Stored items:
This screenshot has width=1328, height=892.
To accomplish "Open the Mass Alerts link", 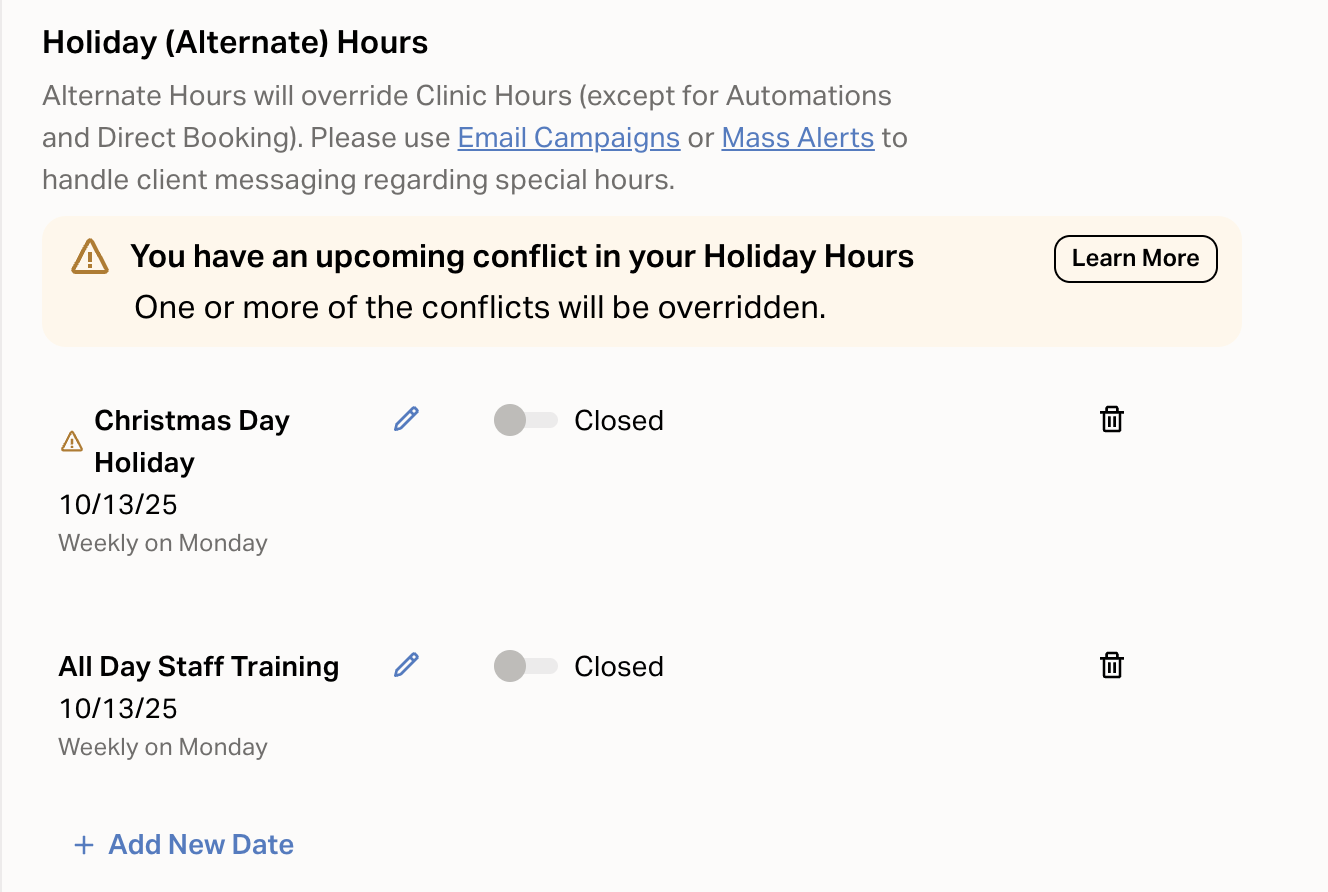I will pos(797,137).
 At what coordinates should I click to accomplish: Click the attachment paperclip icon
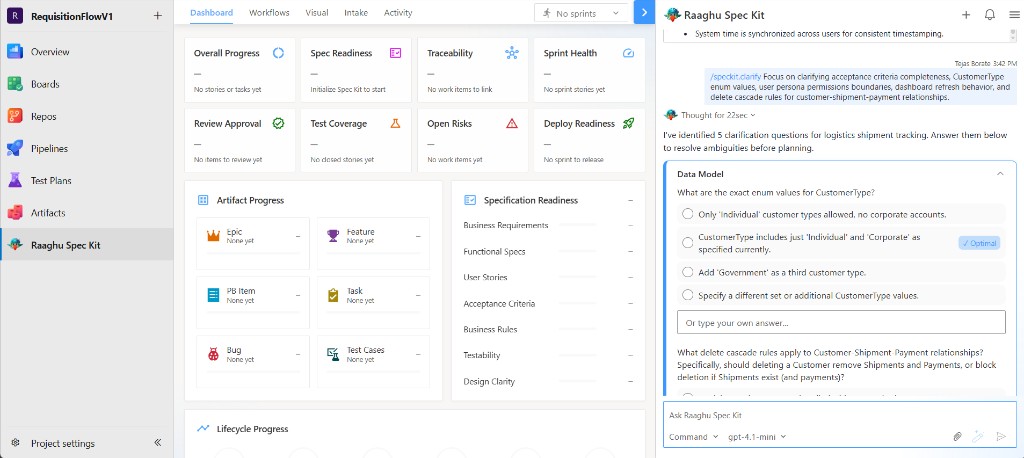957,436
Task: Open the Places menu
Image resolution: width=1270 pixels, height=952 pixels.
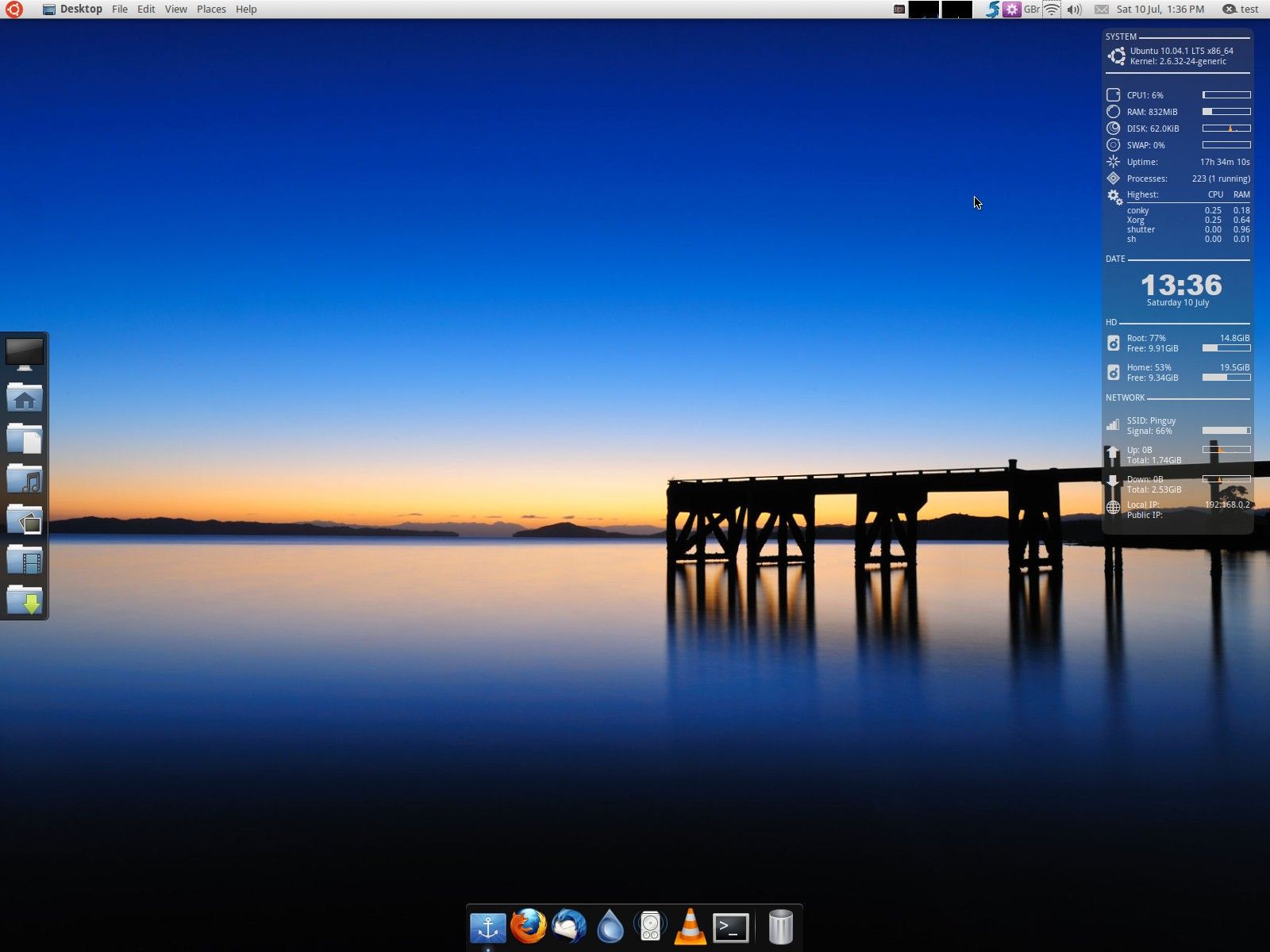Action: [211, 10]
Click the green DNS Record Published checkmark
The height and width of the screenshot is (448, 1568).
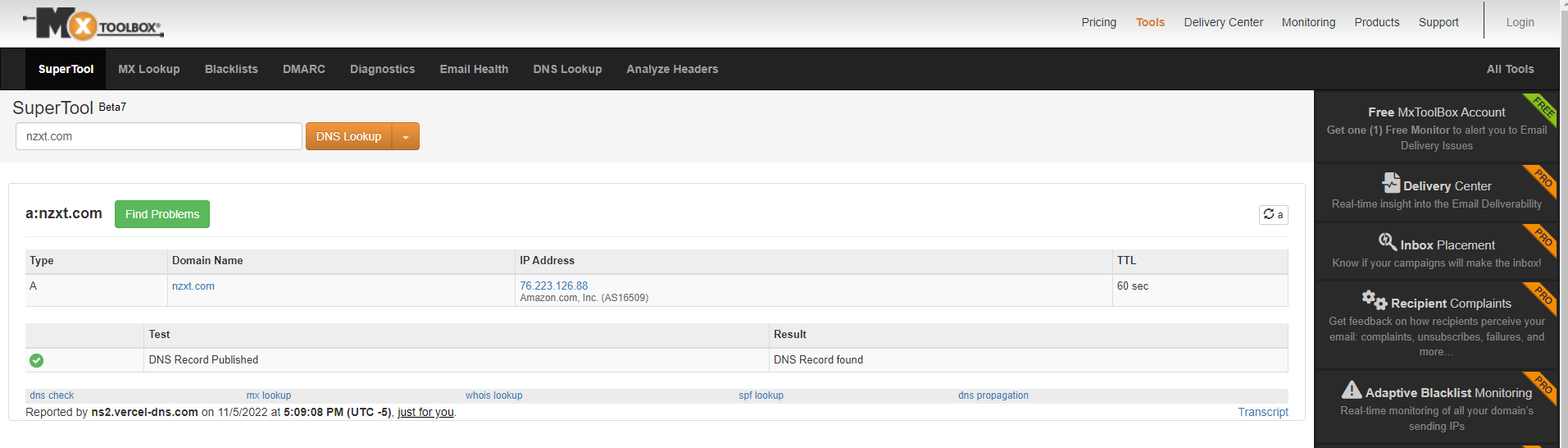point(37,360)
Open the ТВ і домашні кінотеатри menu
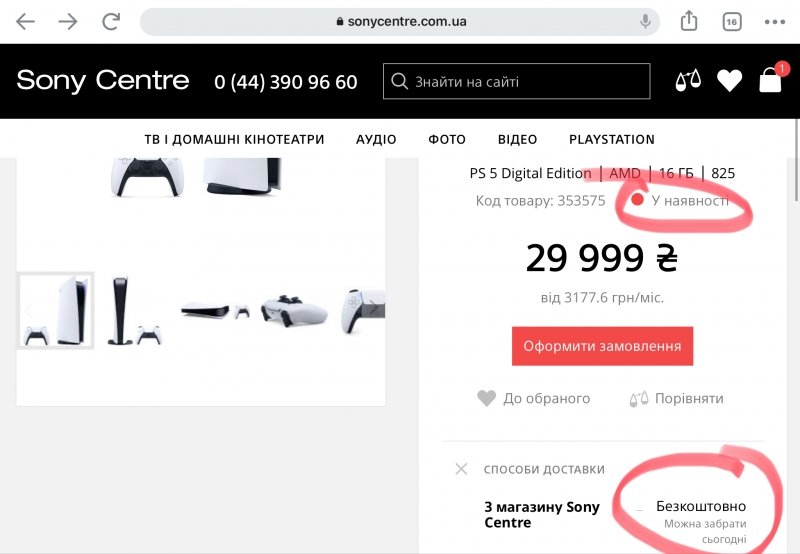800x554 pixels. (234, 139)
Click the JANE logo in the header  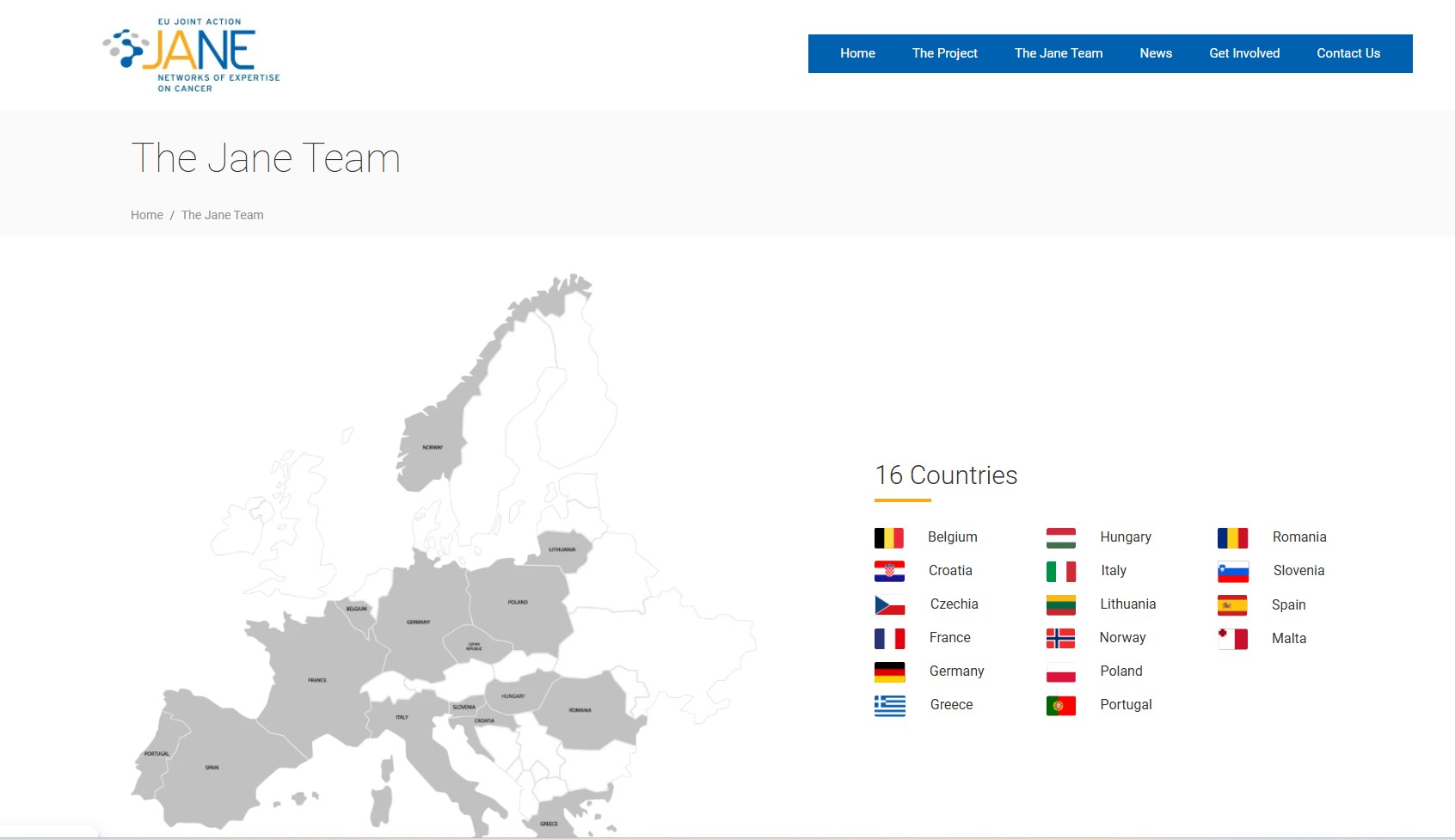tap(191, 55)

Work instructions: Range to copy from the records above: the line containing "At what coordinates" to the line containing "Click the green", both included. Output those lines exactly and only those, skipping pictures.

Answer space:
 At what coordinates should I click to accomplish: Click the attachment paperclip icon
957,436
Task: Open the Places menu
Image resolution: width=1270 pixels, height=952 pixels.
Action: [211, 10]
Click the green DNS Record Published checkmark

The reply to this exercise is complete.